Cierto, canónicamente el Terror es posterior y coincide con Robespierre y los jacobinos mandando cuellos ilustres a visitar a Madame Guillotine, es más apropiado el Gran Miedo. Aunque habría que preguntarse si todos esos títulos aún siendo hechos horribles y sangrientos no enmascaran el miedo y el terror de siglos vívidos por los no privilegiados, eso
que para algunos historiadores era la normalidad.
No sé si era Hillary Putnam el que señalaba que solemos atribuir las causas de los accidentes a elementos que nos parecen singulares en las cadenas causales pero que realmente todas las demás cadenas causales están igualmente implicadas en el desenlace. Así, la olla explotó por una válvula en mal estado, pero igualmente lo hizo por el grosor de las paredes de la olla, por la temperatura alcanzada, por el líquido que hervía en su interior, por la presión atmosférica….
Se agradece que polemices o llegado el caso acuerdes con que la sentencia tiene un carácter más retórico o literario.
Exacto.Los títulos de Gran Miedo o Terror parecen solo surgidos de la cultura de la clase dominante hoy.Clase poco o nada propicia a las revoluciones.Gran Temor ?de quién?

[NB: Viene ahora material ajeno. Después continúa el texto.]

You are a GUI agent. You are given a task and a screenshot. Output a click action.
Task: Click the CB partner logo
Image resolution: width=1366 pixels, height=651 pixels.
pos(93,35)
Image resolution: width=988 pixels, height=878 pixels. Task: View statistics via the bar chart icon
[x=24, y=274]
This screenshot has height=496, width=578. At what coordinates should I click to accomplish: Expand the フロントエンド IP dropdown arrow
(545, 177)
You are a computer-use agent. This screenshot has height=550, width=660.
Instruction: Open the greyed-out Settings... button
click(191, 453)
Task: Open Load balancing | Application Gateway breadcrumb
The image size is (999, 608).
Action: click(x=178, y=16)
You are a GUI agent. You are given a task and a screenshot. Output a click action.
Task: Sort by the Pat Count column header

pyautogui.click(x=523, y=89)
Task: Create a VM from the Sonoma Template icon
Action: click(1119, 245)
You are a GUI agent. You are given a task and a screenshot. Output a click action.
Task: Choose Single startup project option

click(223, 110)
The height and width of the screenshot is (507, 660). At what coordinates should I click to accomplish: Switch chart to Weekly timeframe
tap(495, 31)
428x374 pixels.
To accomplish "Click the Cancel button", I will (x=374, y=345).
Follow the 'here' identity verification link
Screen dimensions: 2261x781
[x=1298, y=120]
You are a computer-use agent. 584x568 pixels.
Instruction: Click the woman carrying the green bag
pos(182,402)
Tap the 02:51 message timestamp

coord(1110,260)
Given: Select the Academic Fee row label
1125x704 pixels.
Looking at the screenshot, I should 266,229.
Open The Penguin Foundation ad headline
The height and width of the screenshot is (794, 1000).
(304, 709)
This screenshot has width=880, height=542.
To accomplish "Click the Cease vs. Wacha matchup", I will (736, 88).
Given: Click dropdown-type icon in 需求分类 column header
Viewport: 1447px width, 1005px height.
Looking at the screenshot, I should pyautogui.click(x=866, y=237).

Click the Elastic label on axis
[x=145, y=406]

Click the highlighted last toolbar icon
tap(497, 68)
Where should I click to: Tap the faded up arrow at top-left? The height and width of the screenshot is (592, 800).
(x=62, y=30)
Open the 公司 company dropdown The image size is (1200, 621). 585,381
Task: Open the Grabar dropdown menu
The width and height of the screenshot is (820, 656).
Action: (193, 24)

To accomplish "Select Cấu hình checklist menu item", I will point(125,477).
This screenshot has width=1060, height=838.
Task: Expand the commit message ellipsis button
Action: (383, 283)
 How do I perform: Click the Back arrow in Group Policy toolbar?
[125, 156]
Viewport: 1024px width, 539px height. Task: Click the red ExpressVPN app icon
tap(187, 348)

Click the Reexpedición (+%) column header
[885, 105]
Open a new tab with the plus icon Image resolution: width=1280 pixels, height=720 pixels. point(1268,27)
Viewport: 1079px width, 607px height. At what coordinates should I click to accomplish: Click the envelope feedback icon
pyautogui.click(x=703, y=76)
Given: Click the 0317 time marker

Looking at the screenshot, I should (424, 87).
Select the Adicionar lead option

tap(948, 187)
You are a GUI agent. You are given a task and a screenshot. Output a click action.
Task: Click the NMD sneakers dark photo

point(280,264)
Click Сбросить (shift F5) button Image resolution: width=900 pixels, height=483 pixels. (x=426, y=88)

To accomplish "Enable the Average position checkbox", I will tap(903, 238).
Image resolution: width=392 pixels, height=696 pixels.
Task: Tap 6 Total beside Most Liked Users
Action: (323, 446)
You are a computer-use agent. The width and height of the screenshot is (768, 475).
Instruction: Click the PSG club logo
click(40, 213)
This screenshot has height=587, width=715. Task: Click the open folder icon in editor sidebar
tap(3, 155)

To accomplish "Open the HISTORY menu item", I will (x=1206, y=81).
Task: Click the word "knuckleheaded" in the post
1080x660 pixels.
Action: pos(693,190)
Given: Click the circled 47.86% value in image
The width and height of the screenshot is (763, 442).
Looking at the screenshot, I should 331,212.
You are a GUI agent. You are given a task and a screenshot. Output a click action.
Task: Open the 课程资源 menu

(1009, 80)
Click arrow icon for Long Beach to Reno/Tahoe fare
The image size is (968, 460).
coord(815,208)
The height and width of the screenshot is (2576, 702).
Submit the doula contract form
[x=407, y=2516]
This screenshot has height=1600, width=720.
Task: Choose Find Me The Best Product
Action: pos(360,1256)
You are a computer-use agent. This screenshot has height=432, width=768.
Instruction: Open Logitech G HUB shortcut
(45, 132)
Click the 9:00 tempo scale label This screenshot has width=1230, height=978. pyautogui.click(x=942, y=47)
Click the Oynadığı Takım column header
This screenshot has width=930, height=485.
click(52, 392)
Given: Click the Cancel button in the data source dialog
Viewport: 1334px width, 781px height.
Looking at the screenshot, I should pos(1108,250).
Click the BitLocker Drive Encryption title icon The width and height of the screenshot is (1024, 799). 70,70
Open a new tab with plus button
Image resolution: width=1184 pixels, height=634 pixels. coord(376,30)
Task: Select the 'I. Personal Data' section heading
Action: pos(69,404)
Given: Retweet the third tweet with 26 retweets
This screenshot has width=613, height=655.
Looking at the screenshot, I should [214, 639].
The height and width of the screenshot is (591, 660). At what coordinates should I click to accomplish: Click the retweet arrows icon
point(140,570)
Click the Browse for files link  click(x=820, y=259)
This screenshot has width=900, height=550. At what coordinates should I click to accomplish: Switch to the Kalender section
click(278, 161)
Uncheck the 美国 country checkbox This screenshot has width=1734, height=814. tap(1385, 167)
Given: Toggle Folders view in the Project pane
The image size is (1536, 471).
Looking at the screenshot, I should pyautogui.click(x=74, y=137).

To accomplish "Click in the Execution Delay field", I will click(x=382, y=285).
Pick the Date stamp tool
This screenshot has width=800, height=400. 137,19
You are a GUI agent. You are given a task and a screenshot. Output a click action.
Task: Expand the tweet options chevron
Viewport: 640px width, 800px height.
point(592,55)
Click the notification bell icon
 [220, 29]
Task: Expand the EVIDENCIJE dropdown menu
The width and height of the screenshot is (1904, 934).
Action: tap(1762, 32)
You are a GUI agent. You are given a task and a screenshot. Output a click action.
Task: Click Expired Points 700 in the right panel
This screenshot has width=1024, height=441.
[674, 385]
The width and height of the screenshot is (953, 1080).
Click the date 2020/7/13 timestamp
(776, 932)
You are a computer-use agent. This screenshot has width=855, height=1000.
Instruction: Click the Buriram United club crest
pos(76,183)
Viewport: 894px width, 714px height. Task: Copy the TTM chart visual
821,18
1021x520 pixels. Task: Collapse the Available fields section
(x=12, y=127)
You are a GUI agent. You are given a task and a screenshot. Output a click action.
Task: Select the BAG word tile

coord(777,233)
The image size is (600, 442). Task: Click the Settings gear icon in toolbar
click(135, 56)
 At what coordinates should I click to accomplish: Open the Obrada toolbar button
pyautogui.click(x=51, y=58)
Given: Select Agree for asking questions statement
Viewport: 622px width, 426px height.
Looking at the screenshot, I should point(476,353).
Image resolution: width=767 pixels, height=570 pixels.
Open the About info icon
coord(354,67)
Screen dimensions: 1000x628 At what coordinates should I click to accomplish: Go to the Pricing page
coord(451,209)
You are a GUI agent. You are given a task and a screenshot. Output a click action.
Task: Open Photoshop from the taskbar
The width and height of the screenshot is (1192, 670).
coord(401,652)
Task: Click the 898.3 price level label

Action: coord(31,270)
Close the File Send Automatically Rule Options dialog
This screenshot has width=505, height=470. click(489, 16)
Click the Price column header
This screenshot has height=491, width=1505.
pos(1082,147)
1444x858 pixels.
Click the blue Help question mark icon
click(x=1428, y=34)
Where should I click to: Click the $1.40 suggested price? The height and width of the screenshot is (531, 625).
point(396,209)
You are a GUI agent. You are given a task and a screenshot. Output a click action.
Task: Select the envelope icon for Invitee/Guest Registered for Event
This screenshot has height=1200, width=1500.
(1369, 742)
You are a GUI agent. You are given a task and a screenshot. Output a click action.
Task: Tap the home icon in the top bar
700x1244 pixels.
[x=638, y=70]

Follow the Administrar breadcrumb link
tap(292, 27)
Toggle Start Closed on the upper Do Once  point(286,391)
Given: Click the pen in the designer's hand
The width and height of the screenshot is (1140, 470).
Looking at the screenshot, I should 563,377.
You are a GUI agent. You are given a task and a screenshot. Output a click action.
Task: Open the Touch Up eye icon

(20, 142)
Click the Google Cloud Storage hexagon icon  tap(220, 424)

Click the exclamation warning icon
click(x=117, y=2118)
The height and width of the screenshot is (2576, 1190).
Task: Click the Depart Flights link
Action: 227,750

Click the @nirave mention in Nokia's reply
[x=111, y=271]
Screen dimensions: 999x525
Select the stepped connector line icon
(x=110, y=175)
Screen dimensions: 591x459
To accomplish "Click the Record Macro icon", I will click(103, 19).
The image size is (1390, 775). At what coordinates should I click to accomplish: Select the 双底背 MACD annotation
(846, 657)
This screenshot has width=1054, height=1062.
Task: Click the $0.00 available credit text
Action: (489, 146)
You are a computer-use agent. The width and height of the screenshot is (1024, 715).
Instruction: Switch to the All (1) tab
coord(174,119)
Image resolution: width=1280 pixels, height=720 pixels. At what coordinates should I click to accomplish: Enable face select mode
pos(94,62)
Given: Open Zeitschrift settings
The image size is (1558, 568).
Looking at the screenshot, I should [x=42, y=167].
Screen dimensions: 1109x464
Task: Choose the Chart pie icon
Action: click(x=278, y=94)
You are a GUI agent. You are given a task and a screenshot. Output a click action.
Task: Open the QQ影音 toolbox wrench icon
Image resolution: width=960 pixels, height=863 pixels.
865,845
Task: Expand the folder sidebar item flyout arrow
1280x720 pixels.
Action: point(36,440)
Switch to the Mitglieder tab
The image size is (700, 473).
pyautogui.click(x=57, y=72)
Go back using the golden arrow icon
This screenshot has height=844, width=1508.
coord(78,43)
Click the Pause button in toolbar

Sería solo el temor de los nobles a perder su cabeza.Creo que los sans couletes y el resto de franceses tenían en ese periodo un estado de ánimo bien distinto: entusiasmo y alegría.Coldplay lo expresa así perfectamente en su canción Viva la Vida, canción referida a ese mismos hechos históricos.
Me ha tenido en vilo tantos traspiés. No sé si seguiré leyendo la segunda parte porque me veo venir un desastre. Con suicidios y justicia sumaria incluídos. Haré un esfuerzo ya que usted lo cuenta muy, pero muy bien. Le agradezco la lectura.
Muchas gracias Roberto, es una alegría encontrar lectores que disfrutan. No se avecina ningún desastre en la segunda parte, sólo reflexiones.